Return every line of the entries that includes the word "will".

[DATA FOR ANALYSIS Boundary: Start]

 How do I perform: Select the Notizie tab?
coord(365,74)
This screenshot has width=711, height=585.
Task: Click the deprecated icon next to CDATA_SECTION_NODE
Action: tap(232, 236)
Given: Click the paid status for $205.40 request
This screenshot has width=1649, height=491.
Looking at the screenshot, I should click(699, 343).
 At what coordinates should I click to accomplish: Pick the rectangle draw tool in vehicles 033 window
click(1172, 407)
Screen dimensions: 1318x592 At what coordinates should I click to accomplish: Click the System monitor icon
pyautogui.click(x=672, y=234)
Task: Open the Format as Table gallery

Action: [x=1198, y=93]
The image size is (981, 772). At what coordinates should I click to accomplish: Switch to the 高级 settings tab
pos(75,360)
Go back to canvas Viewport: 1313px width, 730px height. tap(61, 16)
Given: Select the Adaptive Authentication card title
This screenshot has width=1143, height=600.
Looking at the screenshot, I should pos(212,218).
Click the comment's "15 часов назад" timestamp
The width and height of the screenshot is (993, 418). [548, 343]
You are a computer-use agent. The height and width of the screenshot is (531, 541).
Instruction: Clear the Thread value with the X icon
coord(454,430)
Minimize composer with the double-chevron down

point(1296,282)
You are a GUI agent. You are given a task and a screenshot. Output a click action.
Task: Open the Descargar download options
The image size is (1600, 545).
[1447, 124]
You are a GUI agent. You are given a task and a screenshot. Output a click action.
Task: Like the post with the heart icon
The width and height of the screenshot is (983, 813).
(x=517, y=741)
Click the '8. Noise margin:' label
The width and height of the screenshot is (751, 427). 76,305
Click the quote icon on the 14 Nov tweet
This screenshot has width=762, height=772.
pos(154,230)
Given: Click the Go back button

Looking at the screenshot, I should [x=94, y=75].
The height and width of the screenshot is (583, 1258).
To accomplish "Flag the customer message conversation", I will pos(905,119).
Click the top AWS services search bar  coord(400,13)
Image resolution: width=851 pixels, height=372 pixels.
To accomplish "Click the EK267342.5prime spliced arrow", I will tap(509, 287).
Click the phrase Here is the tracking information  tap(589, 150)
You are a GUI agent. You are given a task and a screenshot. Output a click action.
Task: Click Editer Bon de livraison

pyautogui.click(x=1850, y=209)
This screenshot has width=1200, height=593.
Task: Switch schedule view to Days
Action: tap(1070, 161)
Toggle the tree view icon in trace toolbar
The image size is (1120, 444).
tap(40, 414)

[DATA FOR ANALYSIS Boundary: End]

▶ **EXERCISE OUTPUT**:
To accomplish "Flag the customer message conversation", I will pos(905,119).
To accomplish "Click the EK267342.5prime spliced arrow", I will tap(509, 287).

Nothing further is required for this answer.